As time went on, more problems began to crop up. The humor pieces began to grow out of control as the word count skyrocketed. The first few articles were between 500 and 600 words, but the most recent pieces have all been over 1000.
image

The exponential trend line projects that by the Reds' last game on October 2, Joel's humor articles will be 2500 words long, which will almost qualify him to write for Redleg Nation.

“Brevity is the essence of wit,” said Reds former pitching coach Don Gullet. “Joel has to keep his word count down. He has to learn to write to contact.”

But the words aren't the only problem. The graphics have been falling off as well, as this picture of Adam Dunn as the lead singer of Van Halen demonstrates. Notice how he looks more like The Greatest American Hero than a studly rock star, as was the intention.

image image
Does this look like
David Lee Roth to you,
or more like…
A bumbling hero wannabe?

“PhotoShop crashed while I was working on it,” Joel said. “The first version looked much better.”

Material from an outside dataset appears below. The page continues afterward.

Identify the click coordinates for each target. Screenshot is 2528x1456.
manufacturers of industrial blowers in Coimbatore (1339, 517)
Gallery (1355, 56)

So what's next for the fading humor star that once shone so bright?

“I don't think I have anything to prove,” Joel said. “I've always had what it takes to be an everyday humorist. I'm thinking about going pro, and when I do I will crush and dominate my competition. As long as I don't have to hurt anyone's feelings while I'm doing it.”

His fans wonder whether it is too late for Joel to reclaim his former glory. But no one knows better than baseball fans that the season is long and that anything can happen.

“Certainly he provides a veteran presence among bloggers,” said Reds interim manager Jerry Narron, “His leadership is invaluable even if his stuff isn't what it once was.”

July 12, 2005

This One *Really* Counts

DETROIT, MI -- Players in the 2005 All-Star Game in Detroit were stunned to find that President Bush had bombed Canada as a result of the Home Run Derby.

The Bush administration, fed up with Major League Baseball after months spent on steroids scandals and irritated about the format change of the Home Run Derby to include representatives from different countries, announced today that the All-Star Game tagline was “the last straw in a long list of baseball's lies.”

“We were tired of hearing how 'this one counts' when it doesn't count for anything,” said White House press secretary Scott McClellan, “So we decided to make it count for something and bombed the last place country.”

The last place country was Canada, whose representative Jason Bay failed to hit a single home run before earning 10 outs. Bay's performance came right after Bobby Abreu hit 24 long bombs in the first round, so 24 bombs were dropped in sparsley populated areas.

“We didn't want to hurt anyone,” said McClellan, “We just wanted to make a point.”

“We are a nation at war, and the men in our military know what things matter. Now Major League Baseball understands when something really counts,” said President Bush. “Canada has something to think about, too.”

Bush wouldn't discuss what his administration has planned for the losers of the All-Star Game tonight, but he warned the players to be on their toes.

“And don't mess with Teixeira,” Bush added as he left the podium.